Pre-Experiment Bias
In some cases, users in two experiment groups can have meaningfully different average behaviors before your experiment applies any intervention to them. If this difference is maintained after your experiment starts, it's possible that experiment analysis will attribute that pre-existing difference to your intervention. This can make a result seem more or less "good" or "bad" than it really is. CUPED is helpful in addressing this bias, but can't totally account for it.
Additionally, some metrics like retention are not viable candidates for CUPED and can't be easily adjusted.
Statsig proactively measures the pre-experiment values of all scorecard metrics for all experiment groups, and determines if the values are significantly different and could cause misinterpretations. If bias is detected, users are notified and a warning is placed on relevant Pulse results.
How it works
Statsig provides a "Days Since Exposure" view to help identify novelty effects and existing pre-experiment effects. For example, the test group of the experiment below had a consistently higher mean than the control group in the week before exposure for this metric
Statsig detects this bias by running the standard pulse calculation on the pre-experiment term (looking back one week), and calculating the p-value for the null hypothesis that the groups are identical. Relevant results will be flagged according to logic which balances awareness and false positives stemming from high numbers of scorecard metrics or groups.
What to Do
Pre-experiment bias can occur by chance and is not always a major issue.
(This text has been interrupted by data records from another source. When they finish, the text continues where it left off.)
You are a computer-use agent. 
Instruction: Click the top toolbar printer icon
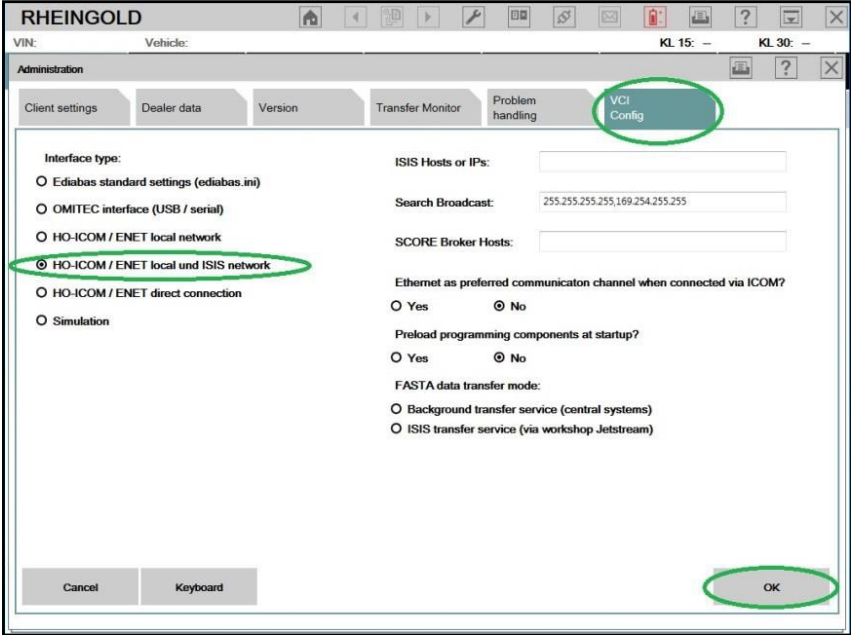click(x=700, y=17)
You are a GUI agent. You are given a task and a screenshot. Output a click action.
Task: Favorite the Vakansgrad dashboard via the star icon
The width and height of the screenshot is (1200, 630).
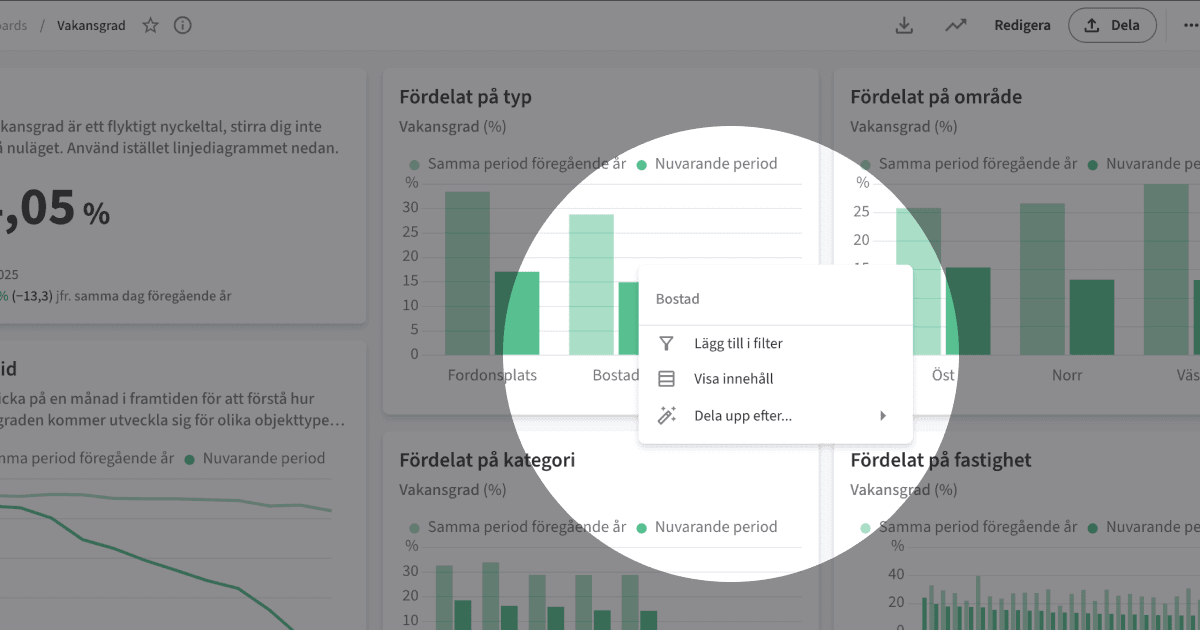149,25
- If the total delta is small, it may not meaningfully influence your interpretation of results
- If CUPED can account for the bias, then the bias should not impact your results
In many cases, you can just use this warning as that - a warning - and proceed while treating impacted metrics with a grain of salt. This is often the correct path forward if the metric is not critical to the experiment, or if you care more about the directional movement than the exact number. Additionally, more time may alleviate the bias if there's no systemic source (which is generally the case), as the bias will be diluted by additional new users.
However, if the metric is critical to your analysis and you care about the exact numerical value, you may want to consider resalting and restarting this experiment.